_Exercise brief_
Print the data from the first line through the line containing "pos(49,397)", inclusive, copying each line unchanged. Omit the pictures.

_Record extracts_
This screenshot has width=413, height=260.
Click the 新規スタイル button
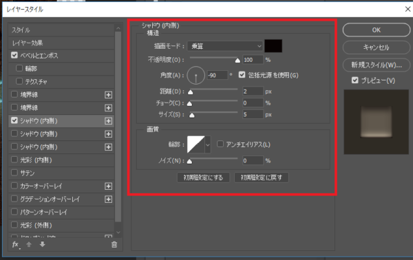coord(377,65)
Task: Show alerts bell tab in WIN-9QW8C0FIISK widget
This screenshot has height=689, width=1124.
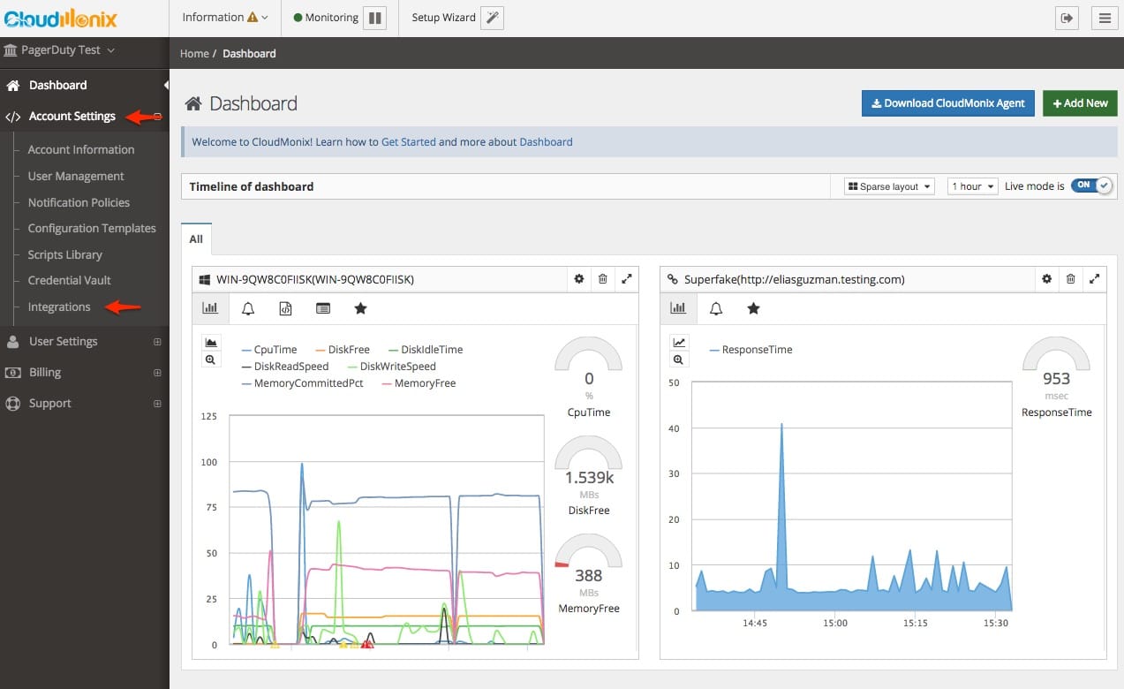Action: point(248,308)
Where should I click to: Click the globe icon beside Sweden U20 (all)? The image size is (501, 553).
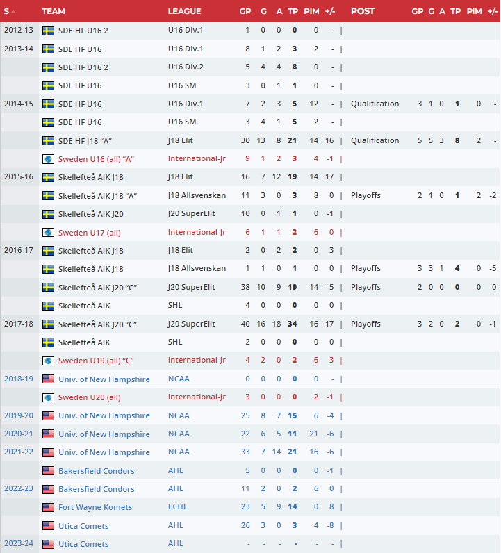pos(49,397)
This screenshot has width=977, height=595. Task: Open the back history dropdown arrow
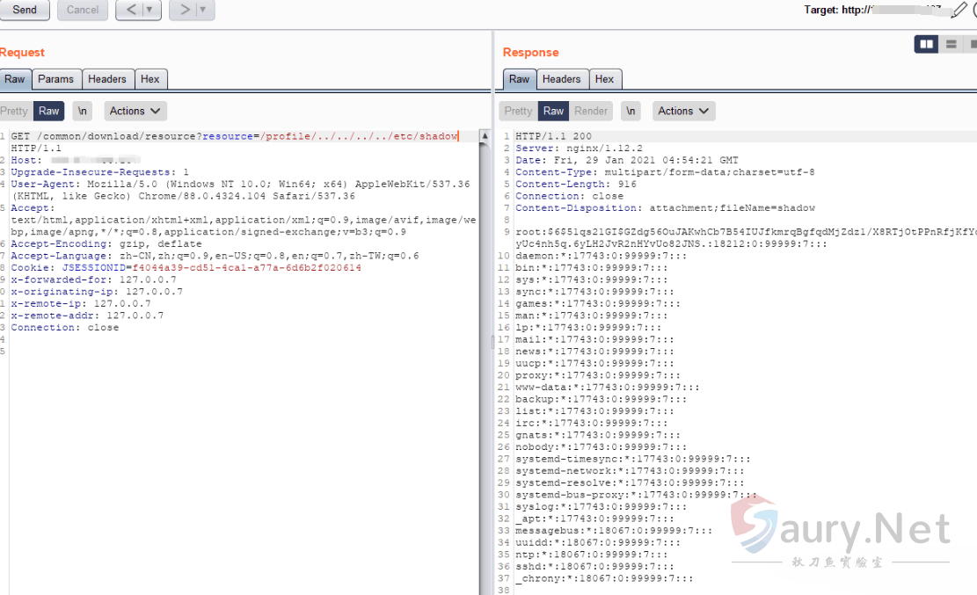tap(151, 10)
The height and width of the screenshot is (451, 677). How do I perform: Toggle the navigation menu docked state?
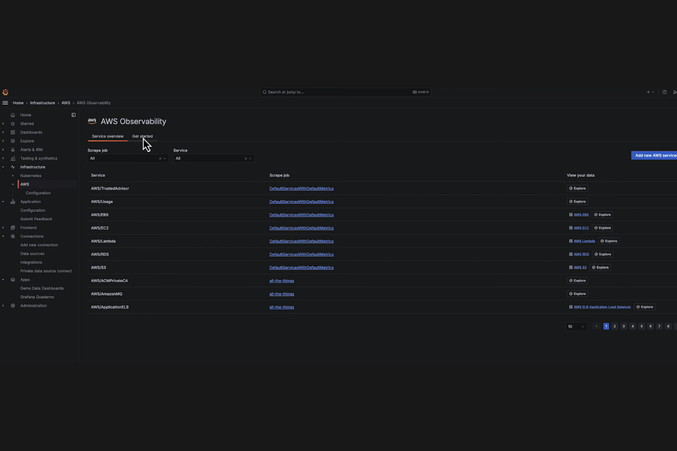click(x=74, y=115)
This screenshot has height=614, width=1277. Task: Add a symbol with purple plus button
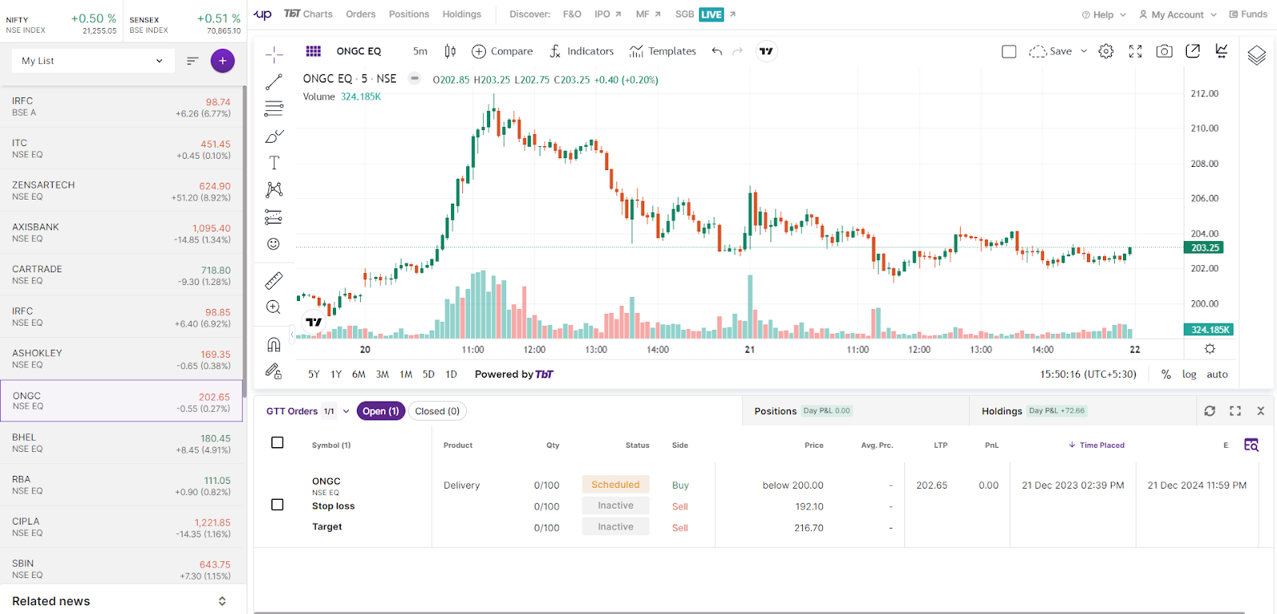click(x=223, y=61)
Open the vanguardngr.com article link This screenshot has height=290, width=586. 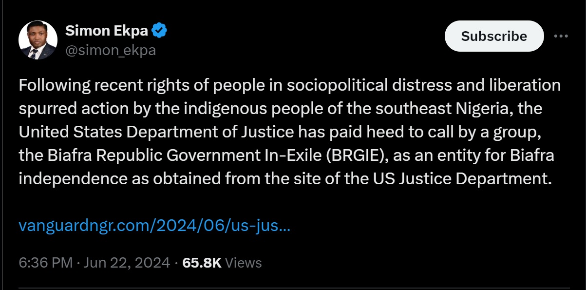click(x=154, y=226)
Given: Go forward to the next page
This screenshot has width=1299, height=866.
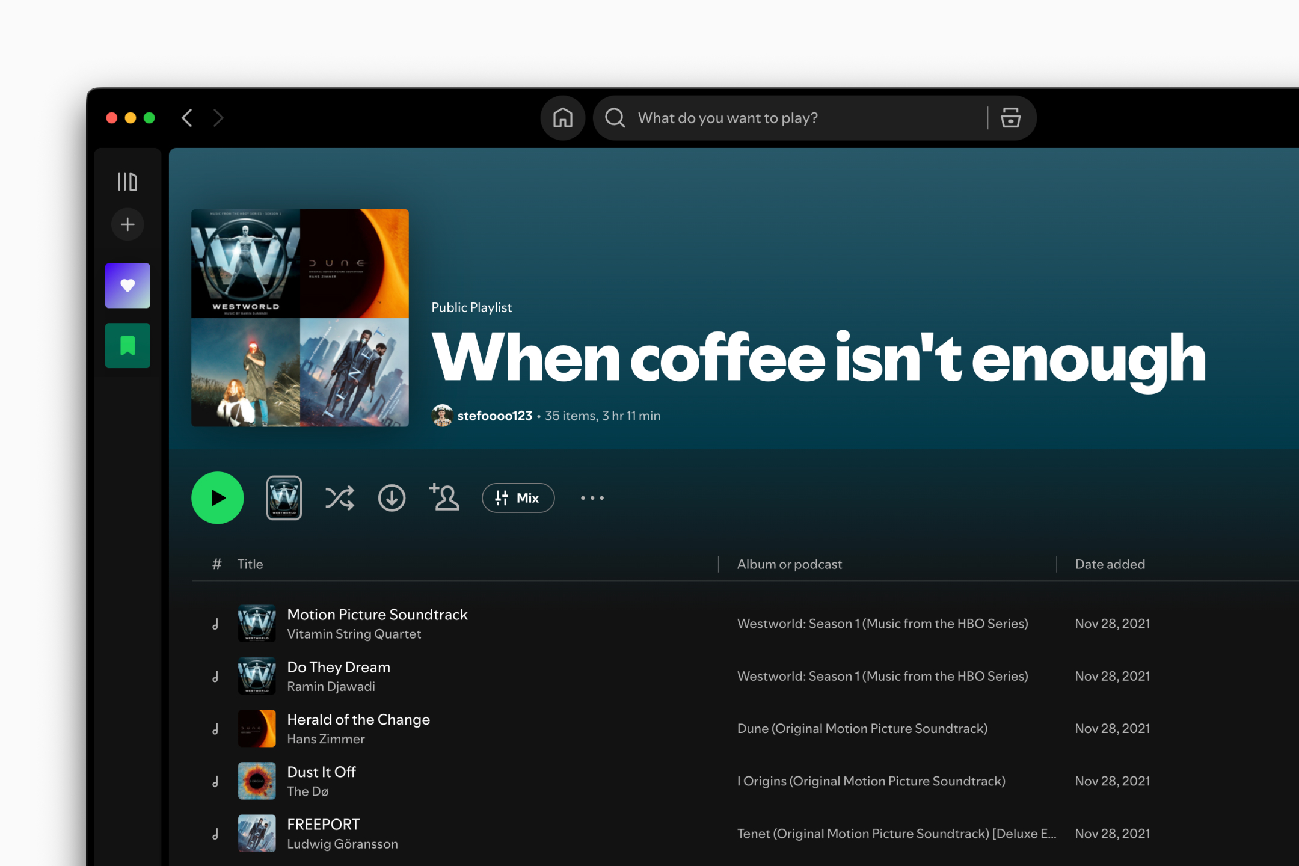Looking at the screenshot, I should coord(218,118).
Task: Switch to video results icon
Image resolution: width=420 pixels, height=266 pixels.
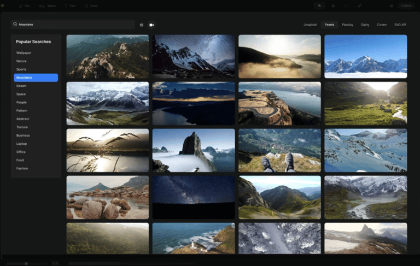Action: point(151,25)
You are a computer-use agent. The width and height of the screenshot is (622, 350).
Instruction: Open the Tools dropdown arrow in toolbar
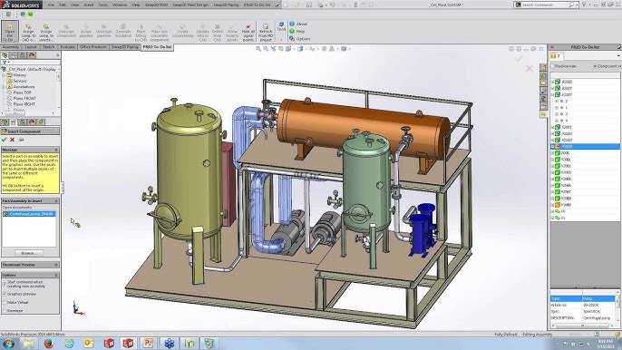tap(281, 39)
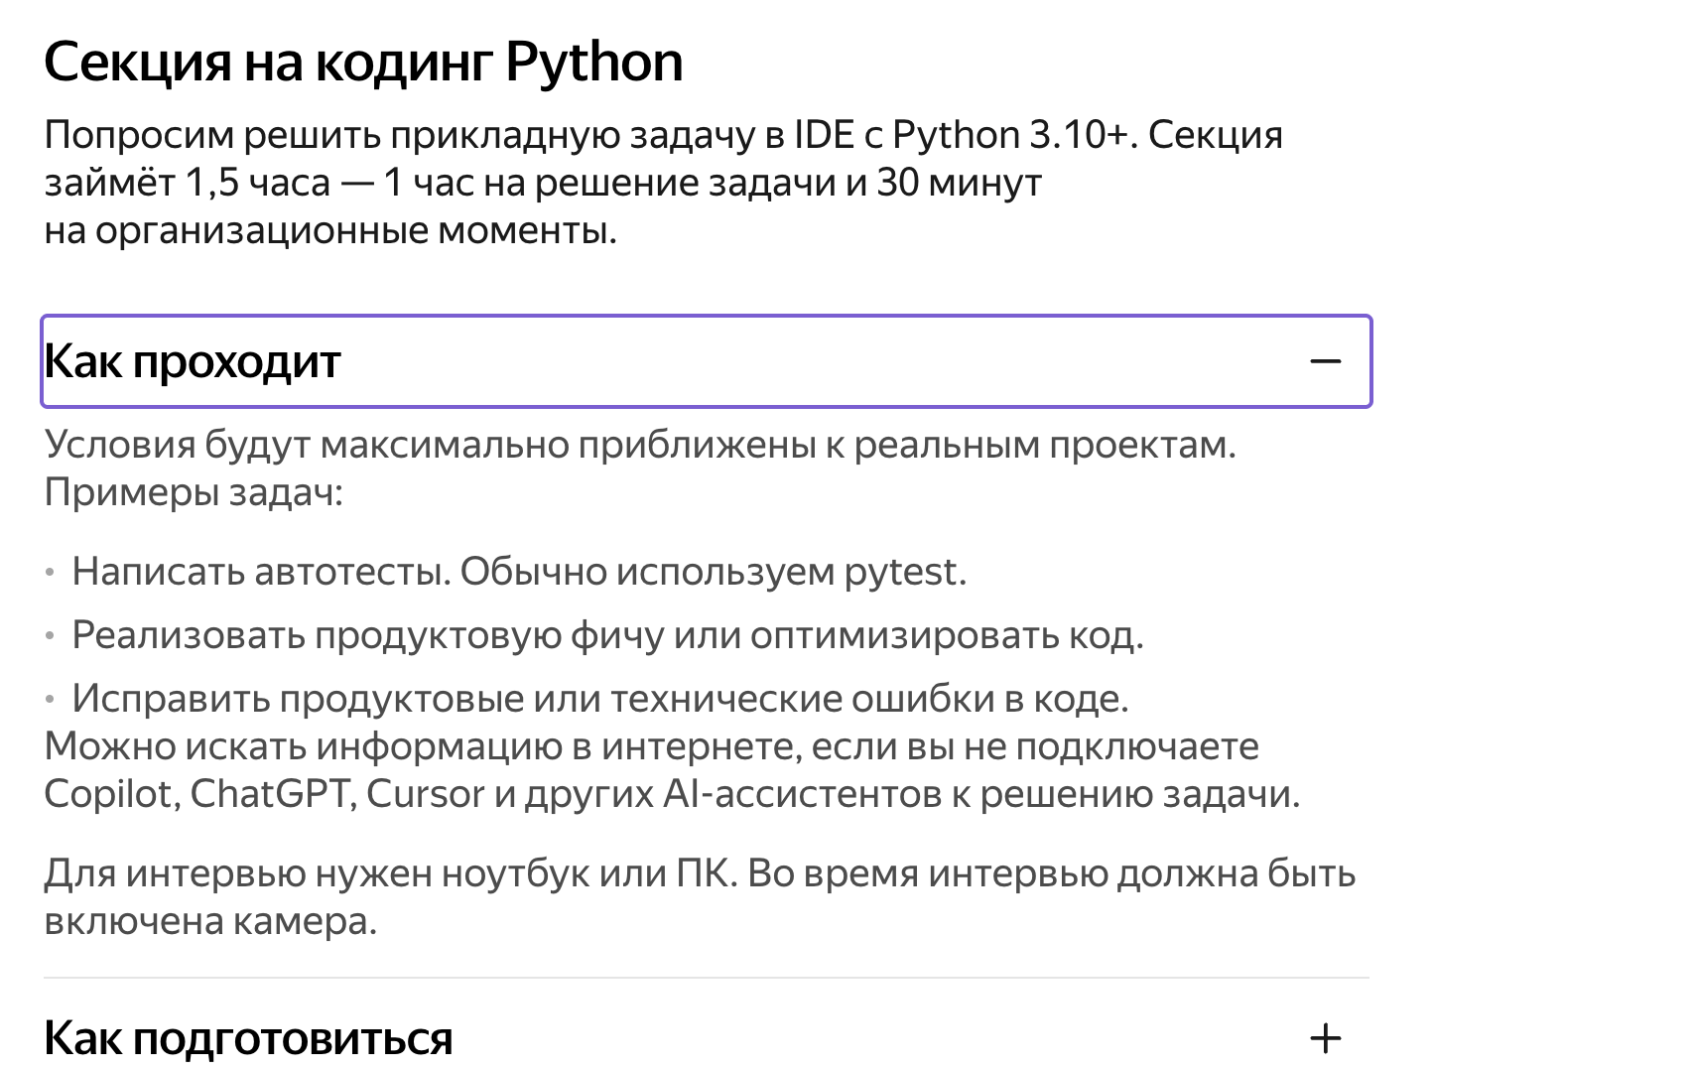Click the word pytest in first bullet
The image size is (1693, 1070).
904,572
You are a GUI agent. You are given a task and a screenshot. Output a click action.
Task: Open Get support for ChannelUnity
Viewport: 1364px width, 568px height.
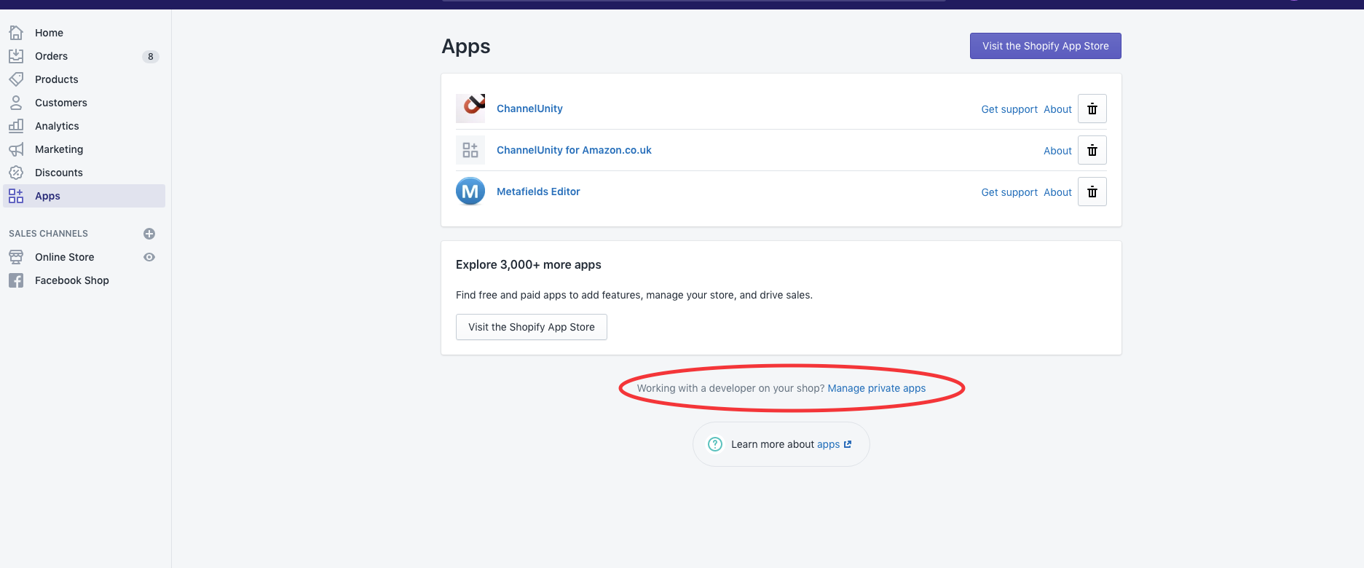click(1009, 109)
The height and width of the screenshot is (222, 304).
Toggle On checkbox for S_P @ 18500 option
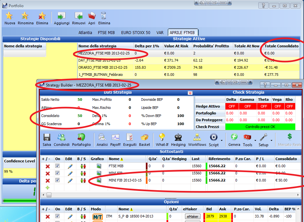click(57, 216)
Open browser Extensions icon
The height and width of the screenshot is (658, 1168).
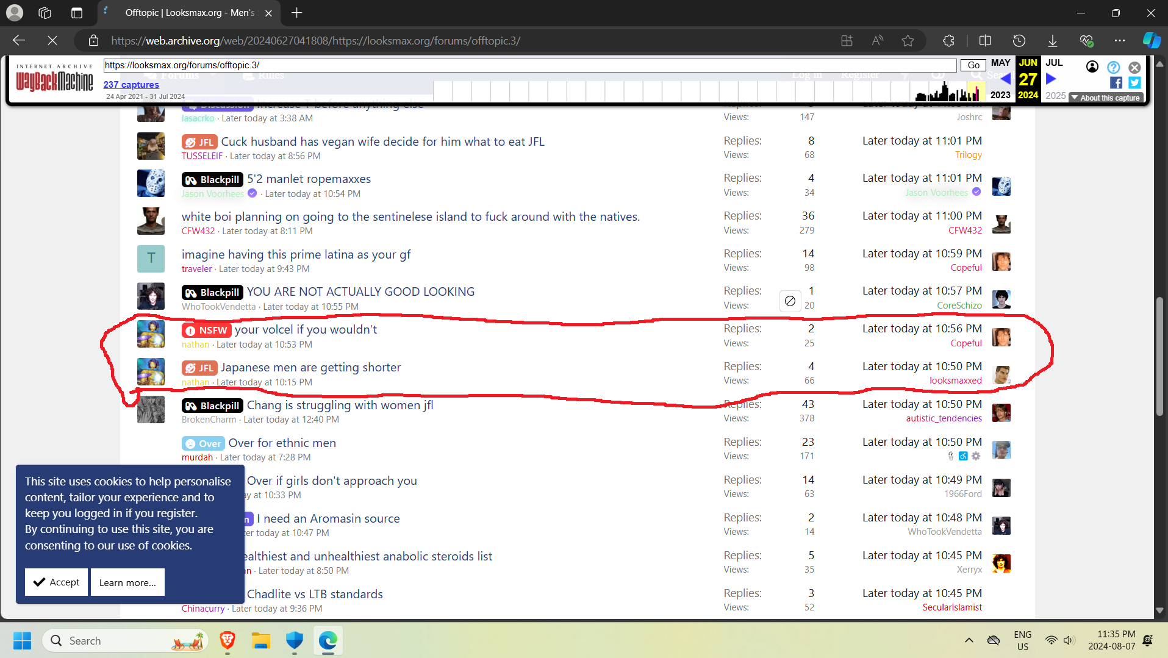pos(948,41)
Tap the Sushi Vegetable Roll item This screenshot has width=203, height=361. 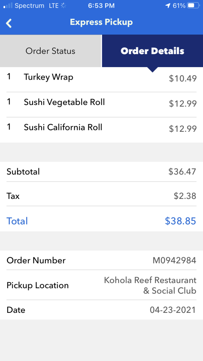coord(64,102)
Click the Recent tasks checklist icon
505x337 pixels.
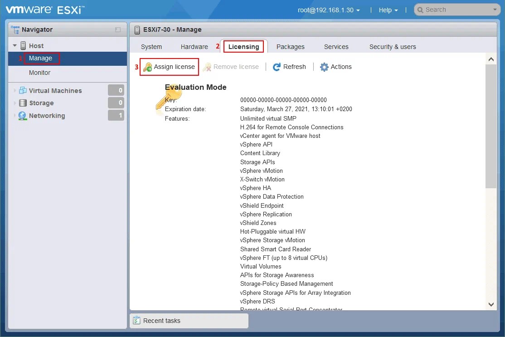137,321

_Task answer_
This screenshot has width=413, height=260.
Click the 新規スタイル button
coord(377,65)
Task: Show alerts bell tab in WIN-9QW8C0FIISK widget
This screenshot has height=689, width=1124.
Action: point(248,308)
Where should I click to: Click the globe icon beside Sweden U20 (all)? The image size is (501, 553).
pos(49,397)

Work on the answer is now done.